In 2015, the UN identified 17 planet-saving Sustainable Development Goals which should be achieved by 2030, including building sustainable cities and communities, combating climate change, and eliminating poverty and hunger.

However, it will take a torrent of money to reach these goals by 2030. Before the COVID-19 pandemic, there was a shortfall of $5 trillion to $7 trillion in the global mega-program, according to the UNDP itself. To fill the gap, mobilizing both public and private capital is necessary.

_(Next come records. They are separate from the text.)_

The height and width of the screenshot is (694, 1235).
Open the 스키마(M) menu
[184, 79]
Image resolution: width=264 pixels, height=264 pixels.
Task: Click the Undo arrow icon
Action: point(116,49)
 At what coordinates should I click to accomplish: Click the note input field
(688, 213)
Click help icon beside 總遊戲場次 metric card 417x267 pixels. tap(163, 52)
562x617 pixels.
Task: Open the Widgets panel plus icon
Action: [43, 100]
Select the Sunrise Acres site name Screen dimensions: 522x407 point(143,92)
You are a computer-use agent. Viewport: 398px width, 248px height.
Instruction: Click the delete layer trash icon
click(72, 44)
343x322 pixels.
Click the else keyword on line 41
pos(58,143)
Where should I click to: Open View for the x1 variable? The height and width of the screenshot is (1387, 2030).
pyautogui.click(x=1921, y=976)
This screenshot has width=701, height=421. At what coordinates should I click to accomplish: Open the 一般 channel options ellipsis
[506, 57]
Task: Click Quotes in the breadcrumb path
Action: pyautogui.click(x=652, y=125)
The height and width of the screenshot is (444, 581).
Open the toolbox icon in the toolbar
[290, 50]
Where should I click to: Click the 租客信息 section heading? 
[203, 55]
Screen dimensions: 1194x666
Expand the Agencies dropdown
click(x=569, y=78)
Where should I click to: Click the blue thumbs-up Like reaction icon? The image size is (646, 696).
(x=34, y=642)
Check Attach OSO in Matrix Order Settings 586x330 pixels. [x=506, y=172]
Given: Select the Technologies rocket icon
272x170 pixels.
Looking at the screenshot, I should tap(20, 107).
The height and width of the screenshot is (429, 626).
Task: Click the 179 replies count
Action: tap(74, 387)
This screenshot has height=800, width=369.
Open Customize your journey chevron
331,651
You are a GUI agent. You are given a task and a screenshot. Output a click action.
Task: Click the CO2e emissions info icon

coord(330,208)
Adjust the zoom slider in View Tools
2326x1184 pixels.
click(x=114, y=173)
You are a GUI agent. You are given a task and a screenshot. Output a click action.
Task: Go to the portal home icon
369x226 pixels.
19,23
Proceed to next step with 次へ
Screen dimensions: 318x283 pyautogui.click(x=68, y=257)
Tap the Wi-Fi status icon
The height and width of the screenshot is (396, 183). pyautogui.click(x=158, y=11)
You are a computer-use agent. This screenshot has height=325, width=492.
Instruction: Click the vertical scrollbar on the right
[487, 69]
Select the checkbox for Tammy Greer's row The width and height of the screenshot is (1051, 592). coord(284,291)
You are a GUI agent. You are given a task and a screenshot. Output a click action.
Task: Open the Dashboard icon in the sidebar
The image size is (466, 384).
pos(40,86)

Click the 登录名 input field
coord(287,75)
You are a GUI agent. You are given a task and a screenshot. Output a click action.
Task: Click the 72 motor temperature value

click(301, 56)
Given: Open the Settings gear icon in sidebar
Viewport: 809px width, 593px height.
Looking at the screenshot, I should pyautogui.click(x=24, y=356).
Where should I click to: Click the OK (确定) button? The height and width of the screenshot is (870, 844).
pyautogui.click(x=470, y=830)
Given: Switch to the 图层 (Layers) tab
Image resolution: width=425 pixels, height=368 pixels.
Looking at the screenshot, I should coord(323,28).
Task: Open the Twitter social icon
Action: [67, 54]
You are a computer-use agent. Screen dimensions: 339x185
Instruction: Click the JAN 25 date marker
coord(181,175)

“One of the great paradoxes we have today is that we have more than $17 trillion of institutional investment capital,” said Leslie Maasdorp, the Vice President and Chief Financial Officer of the New Development Bank. “There is, therefore, an opportunity to mobilize just a portion of those funds into, for example, the infrastructure, that can have a very positive impact in terms of the development agenda.”

Panelists of the event’s digital finance session examined new business models and industry transformations that have arisen, what the future of work may look like for businesses and for individuals. They also discussed the role of small and medium-sized enterprises in this digital transformation to help build resilience among the population – providing them a digital buffer to future shocks. A strong digital economy can be turned into further opportunities for business, while also aiding recovery and beyond.

Representatives from leading tech companies also shared examples of how they are leveraging technology sustainability and discussed present and emerging challenges of the digital era, such as the role of artificial intelligence in the future of work.

The Digital Resilience Panel facilitated dialogue on ways to ensure that the digital transformation is inclusive and does not increase existing or emerging divides.